• [AIM OF THE EXERCISE]
From the first line of the entries below through the line bearing "You are a GUI", write out each line exactly. Omit pictures.

Stored entries

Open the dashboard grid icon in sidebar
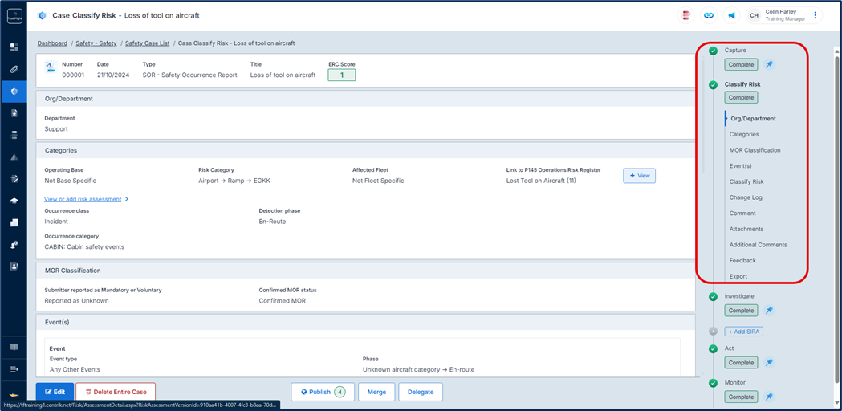 pos(14,47)
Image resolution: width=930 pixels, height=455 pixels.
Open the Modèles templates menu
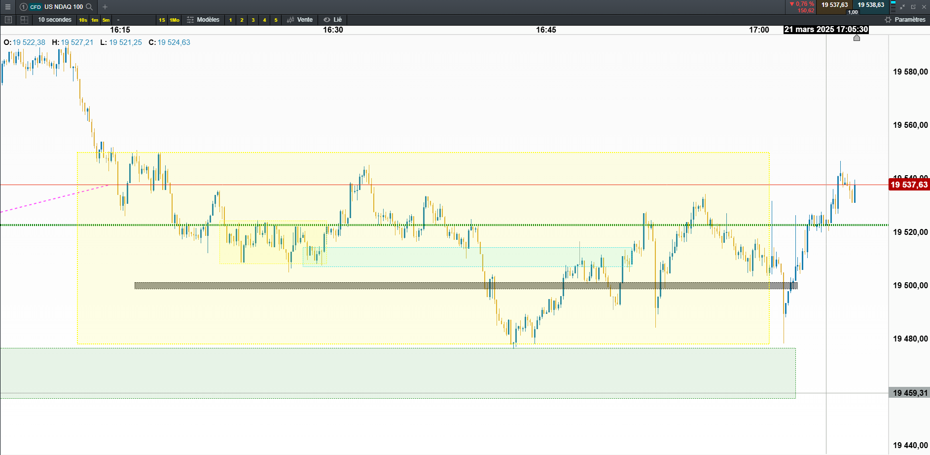(x=203, y=20)
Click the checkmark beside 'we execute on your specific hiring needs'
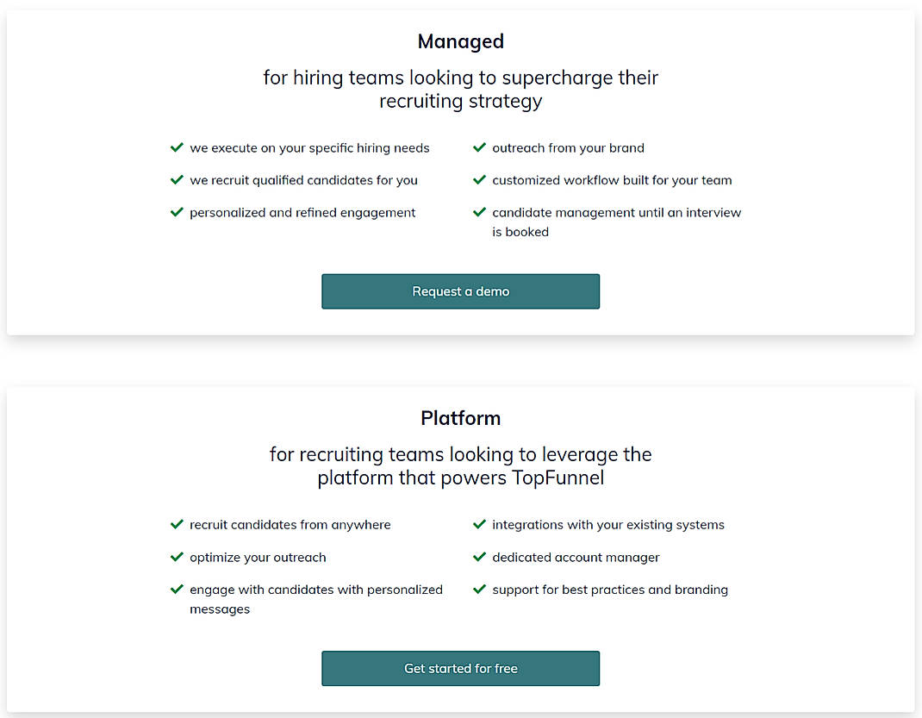The height and width of the screenshot is (718, 922). tap(177, 147)
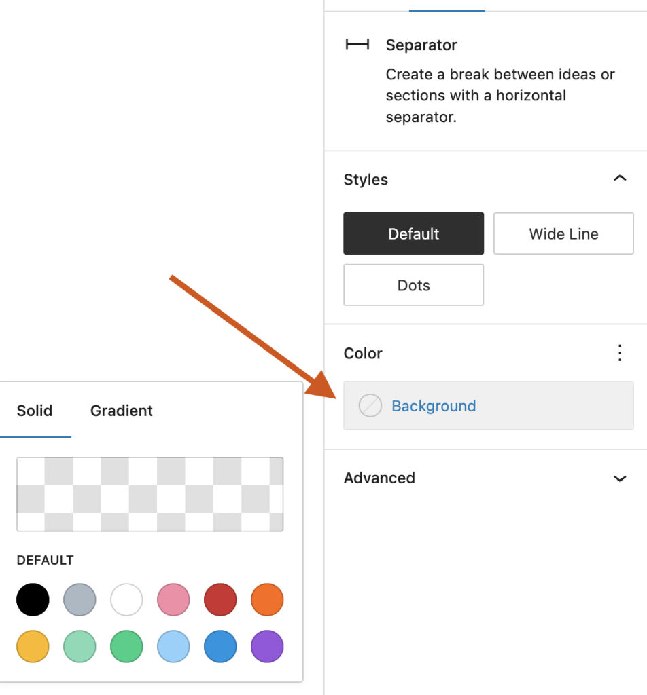647x695 pixels.
Task: Click the Separator block icon
Action: [x=358, y=45]
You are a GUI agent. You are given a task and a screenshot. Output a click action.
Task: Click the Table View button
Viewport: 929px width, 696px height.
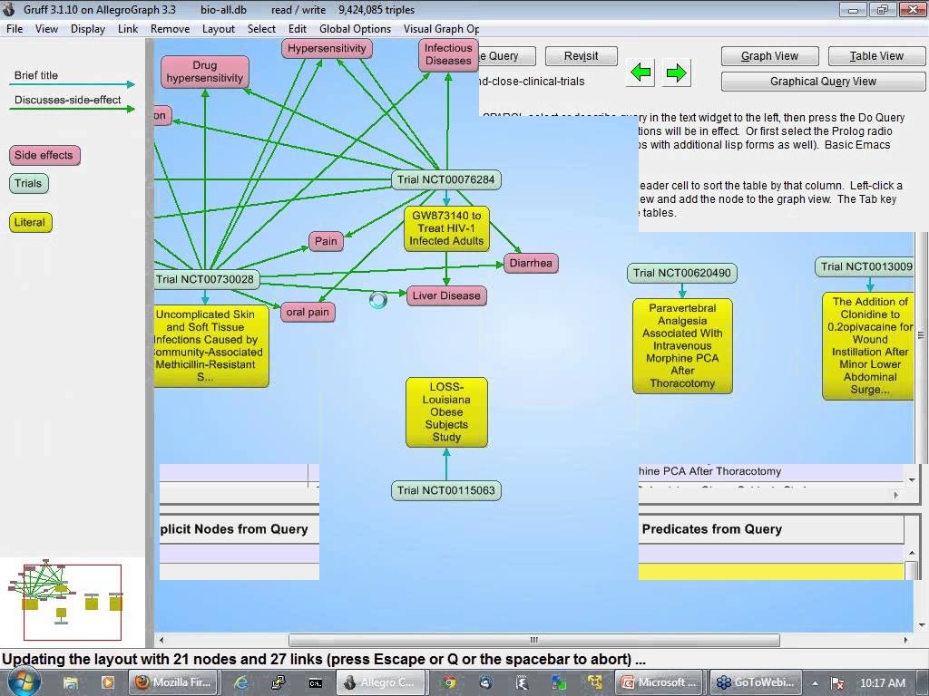point(875,56)
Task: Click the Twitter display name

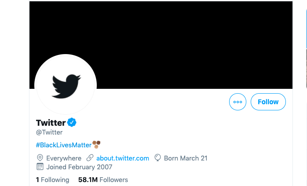Action: click(x=51, y=123)
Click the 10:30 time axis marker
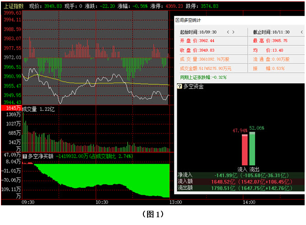The image size is (306, 225). [102, 202]
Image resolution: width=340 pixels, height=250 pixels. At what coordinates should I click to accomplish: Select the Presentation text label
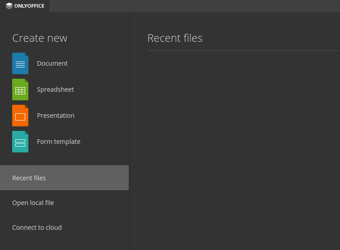(x=55, y=116)
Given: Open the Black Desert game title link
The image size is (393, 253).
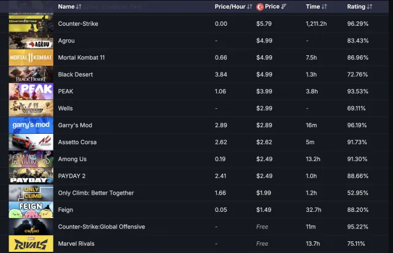Looking at the screenshot, I should click(76, 74).
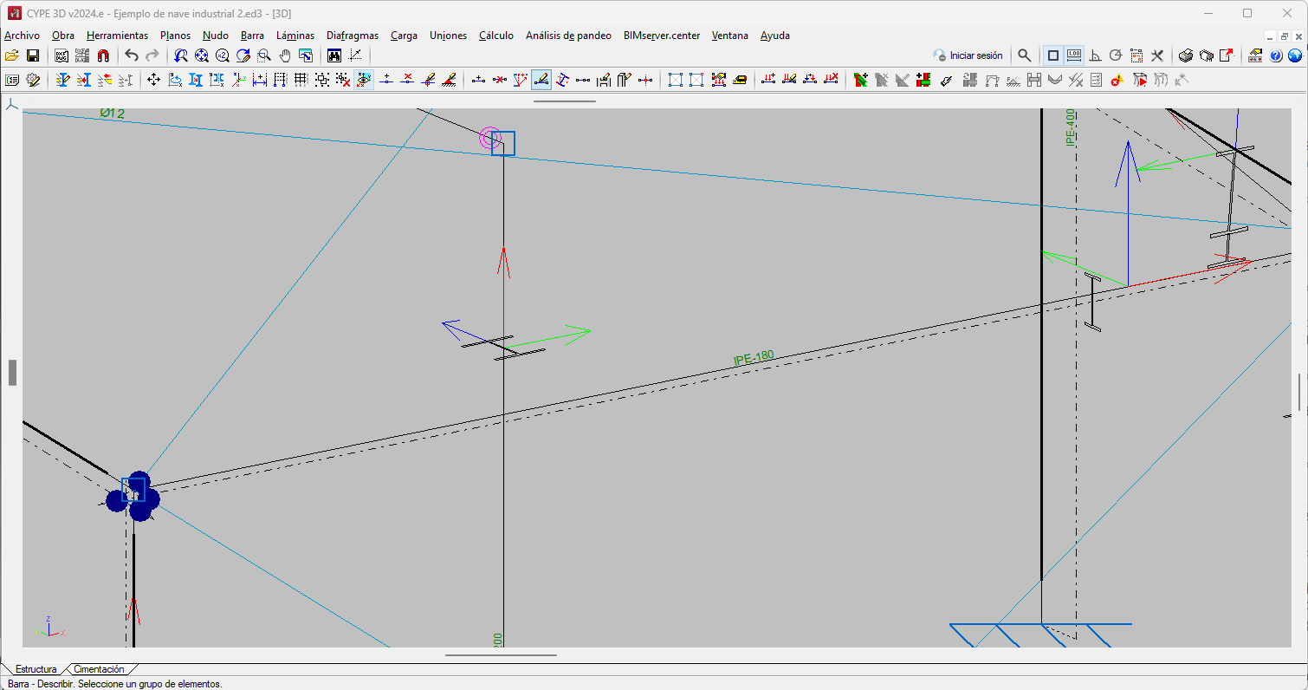Click the IPE-180 beam label

click(x=754, y=357)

• [RESULT FOR THIS TASK]
Open the dashboard grid icon in sidebar
 pos(14,47)
Image resolution: width=930 pixels, height=455 pixels.
Open the Modèles templates menu
(x=203, y=20)
Click the checkmark beside 'we execute on your specific hiring needs'
The height and width of the screenshot is (718, 922). tap(177, 147)
647x695 pixels.
Task: Click the Separator block icon
Action: [x=358, y=45]
You are a GUI agent. You are given a task and a screenshot. Output a click action.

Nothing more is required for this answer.